• Stored data
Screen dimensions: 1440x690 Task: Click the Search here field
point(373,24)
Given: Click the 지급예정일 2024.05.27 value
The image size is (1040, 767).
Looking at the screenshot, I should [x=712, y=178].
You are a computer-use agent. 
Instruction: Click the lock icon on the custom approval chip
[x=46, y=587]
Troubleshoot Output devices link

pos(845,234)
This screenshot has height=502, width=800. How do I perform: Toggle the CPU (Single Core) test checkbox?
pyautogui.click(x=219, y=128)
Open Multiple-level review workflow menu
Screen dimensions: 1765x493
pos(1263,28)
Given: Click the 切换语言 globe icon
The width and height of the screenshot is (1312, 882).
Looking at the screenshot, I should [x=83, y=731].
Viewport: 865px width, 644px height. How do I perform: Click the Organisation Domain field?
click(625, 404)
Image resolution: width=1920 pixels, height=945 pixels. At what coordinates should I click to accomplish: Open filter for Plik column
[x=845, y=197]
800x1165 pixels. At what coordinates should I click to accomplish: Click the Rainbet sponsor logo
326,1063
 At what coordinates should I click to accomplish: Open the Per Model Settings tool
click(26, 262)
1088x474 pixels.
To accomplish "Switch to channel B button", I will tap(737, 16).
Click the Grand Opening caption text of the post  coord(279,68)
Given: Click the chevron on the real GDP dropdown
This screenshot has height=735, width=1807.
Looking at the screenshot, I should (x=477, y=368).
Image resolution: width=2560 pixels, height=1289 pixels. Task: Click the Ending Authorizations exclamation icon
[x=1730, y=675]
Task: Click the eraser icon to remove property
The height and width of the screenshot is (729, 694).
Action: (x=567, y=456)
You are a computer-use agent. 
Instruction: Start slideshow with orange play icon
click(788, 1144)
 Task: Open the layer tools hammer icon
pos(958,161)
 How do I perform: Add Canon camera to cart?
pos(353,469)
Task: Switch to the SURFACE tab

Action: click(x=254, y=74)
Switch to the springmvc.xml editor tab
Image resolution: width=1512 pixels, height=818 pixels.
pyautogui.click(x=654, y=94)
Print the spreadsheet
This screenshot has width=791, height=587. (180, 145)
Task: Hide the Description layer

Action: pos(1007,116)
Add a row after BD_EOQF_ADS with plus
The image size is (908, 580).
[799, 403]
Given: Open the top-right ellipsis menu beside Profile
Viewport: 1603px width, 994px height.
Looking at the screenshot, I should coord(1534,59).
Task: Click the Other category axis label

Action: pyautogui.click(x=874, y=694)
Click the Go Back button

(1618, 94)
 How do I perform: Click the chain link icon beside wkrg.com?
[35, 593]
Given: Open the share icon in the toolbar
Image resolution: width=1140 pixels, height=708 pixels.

• Requirement
Apply a filter for "menu" to the entries and show each line that passes.

• Written response
Open Multiple-level review workflow menu
Given: Open the top-right ellipsis menu beside Profile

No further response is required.